### [Exercise aim]
Go to the line that contains "This screenshot has" in the listing below, then output it and every line after it exactly, omitting pictures.

### [Information]
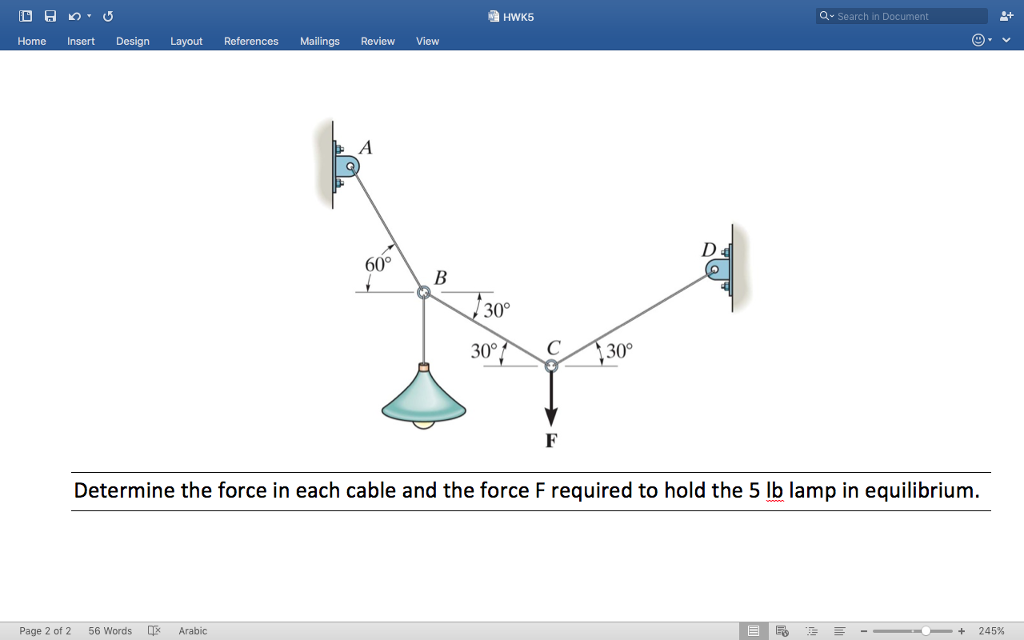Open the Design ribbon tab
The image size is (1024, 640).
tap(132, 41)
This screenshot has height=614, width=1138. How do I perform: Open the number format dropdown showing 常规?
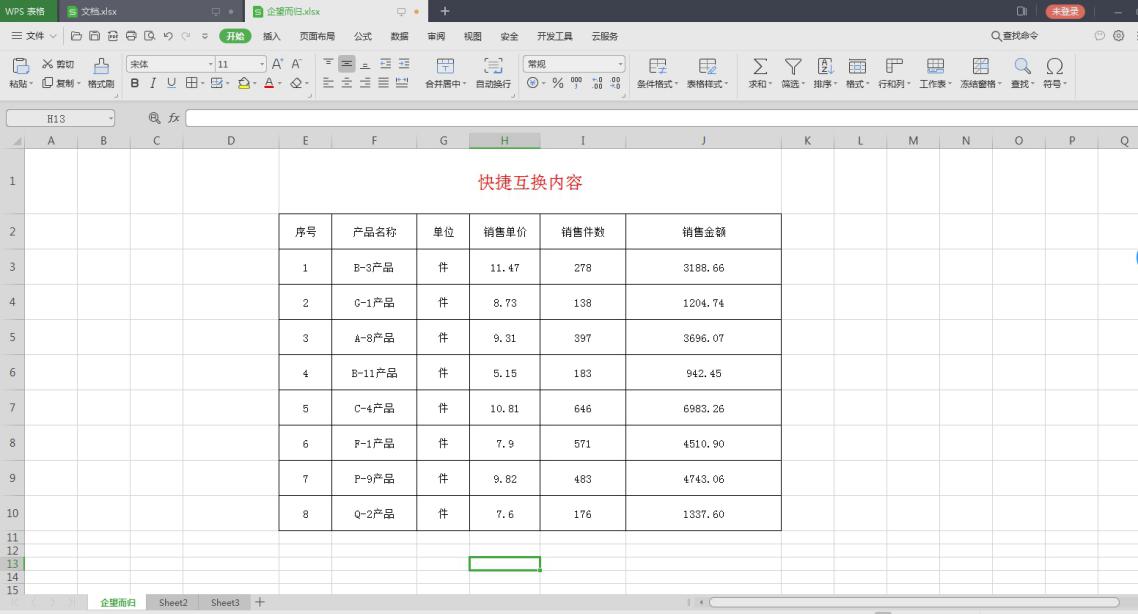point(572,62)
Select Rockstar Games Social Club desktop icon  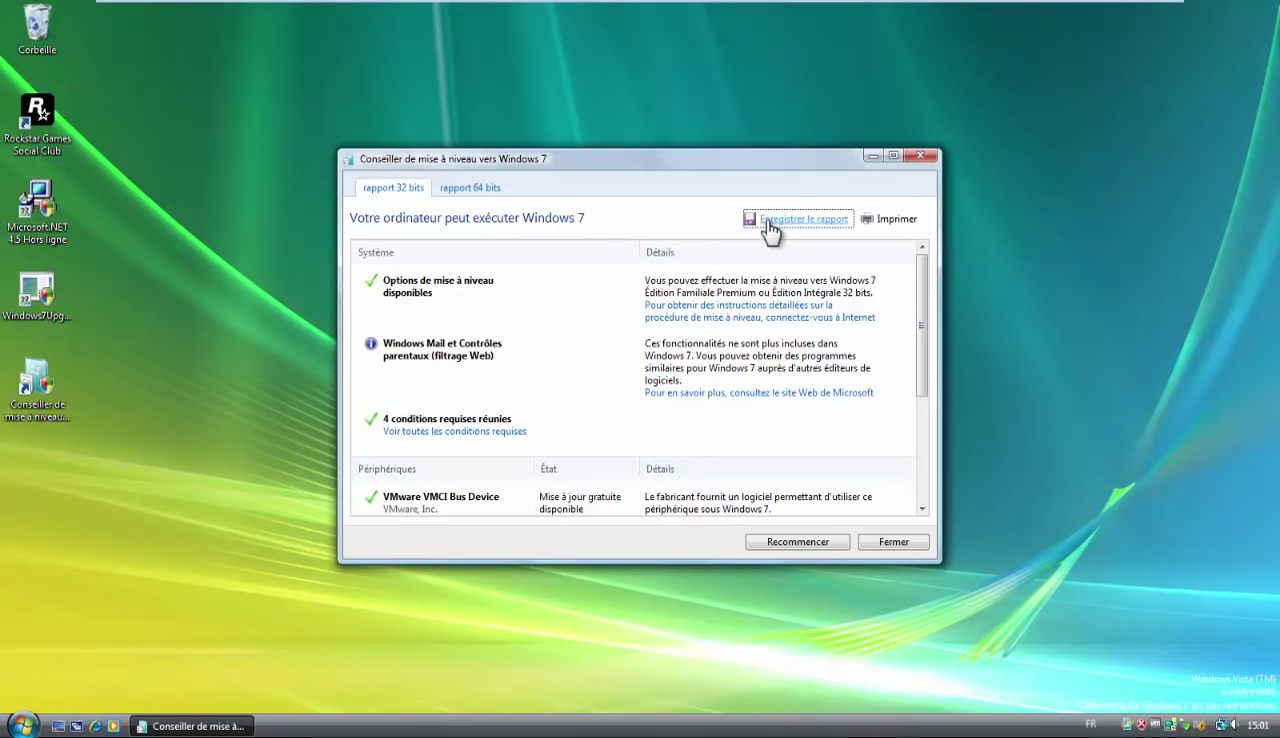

### [Response]
This screenshot has height=614, width=1138. How do I perform: Open the number format dropdown showing 常规?
point(572,62)
Select Rockstar Games Social Club desktop icon  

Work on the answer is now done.